Like a new discovery.
Like we were coming at it with pick-axes from a long way below,
a climb to a rich vein, if the reports were true.
With no claim to stake except the bonanza
to go on living.
It balanced there, hung-up by its crotch, straddling cement.
Front and rear wheels gasping, gripping only air.
I had seen a river of sparks through the windshield.
A final solution of iron on rock.
We had slide backwards until the hand of friction
forgave us our weight and impulsion.
The Greyhound bus had crossed a line—so it was said.

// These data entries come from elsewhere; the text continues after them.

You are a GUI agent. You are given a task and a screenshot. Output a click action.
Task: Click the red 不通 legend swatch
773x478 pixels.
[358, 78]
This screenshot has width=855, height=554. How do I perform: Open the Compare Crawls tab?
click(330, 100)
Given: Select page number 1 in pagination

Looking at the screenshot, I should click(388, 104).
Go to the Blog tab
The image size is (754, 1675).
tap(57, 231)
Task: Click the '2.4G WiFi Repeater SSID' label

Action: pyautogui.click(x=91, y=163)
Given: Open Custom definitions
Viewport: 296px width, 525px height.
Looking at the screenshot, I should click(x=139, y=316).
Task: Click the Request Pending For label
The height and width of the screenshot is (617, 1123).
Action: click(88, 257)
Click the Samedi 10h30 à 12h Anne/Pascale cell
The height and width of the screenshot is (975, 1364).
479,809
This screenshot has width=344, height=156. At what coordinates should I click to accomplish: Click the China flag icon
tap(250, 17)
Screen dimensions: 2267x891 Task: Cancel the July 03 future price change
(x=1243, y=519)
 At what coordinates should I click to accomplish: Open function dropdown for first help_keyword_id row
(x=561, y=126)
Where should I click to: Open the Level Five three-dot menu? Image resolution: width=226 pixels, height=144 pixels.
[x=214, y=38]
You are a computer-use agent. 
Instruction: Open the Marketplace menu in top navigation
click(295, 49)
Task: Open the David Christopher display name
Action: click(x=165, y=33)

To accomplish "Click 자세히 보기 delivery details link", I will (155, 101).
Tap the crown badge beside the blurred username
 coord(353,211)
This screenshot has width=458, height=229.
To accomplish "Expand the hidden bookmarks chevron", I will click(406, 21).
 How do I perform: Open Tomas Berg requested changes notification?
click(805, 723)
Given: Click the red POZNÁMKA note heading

It was raining, the highway was slick.
Baron swerved to miss the bus, I saw stone
cliffs and dark sky, cliffs and dark, cliffs and dark,
a crow-bar thrown into the cogs.
Balanced on the rail the world rose silent.
Ken threw open the passenger door.
Below us, small, tucked in and asleep, Golden, BC.
Abe, sleeping under a blanket in the back of the truck,
startled up, wet, and quizzical.
We stood on the highway, shoulders up against the dawn.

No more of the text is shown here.